EXERCISE PROMPT — Take each line in the entries below that holds "Given" and show it.

DATA FOR THIS TASK —
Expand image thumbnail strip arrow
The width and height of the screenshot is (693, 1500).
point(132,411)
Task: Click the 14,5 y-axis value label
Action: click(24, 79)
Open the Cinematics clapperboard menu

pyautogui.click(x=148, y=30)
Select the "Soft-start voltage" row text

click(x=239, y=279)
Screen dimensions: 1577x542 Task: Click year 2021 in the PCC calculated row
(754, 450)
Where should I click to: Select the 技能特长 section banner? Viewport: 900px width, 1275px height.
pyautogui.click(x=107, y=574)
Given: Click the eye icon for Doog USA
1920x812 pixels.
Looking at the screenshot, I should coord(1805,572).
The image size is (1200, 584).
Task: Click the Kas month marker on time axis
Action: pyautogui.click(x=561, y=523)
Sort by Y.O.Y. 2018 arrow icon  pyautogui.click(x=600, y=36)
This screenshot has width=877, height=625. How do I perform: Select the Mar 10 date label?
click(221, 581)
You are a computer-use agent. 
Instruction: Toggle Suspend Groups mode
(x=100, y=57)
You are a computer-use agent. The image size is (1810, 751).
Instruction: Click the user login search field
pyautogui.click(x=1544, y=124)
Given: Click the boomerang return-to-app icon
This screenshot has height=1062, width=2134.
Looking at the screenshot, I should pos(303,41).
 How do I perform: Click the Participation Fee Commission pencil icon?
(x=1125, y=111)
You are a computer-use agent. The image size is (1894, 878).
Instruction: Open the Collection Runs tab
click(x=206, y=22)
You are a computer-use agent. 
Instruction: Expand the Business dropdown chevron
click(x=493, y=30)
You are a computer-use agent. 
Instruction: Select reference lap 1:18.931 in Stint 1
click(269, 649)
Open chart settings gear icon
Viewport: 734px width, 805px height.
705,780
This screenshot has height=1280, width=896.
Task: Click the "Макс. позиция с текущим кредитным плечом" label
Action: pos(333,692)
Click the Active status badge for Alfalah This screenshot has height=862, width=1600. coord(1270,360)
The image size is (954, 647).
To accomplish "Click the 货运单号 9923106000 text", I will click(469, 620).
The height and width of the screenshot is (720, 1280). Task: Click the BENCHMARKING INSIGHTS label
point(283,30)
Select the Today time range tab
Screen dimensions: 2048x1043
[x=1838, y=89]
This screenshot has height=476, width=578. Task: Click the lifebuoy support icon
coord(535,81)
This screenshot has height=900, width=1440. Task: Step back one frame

WRITTEN REPLY —
Given: Click the eye icon for Doog USA
Given: Click the boomerang return-to-app icon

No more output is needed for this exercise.